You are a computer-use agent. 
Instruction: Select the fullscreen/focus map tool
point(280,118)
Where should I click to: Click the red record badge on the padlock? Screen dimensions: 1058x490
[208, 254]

What is being asked — Reproduce the listing above word for word, keeping every line and coordinate in its original order.

Final result —
You are a computer-use agent. 
Instruction: Select the fullscreen/focus map tool
point(280,118)
Where should I click to: Click the red record badge on the padlock? Screen dimensions: 1058x490
[208, 254]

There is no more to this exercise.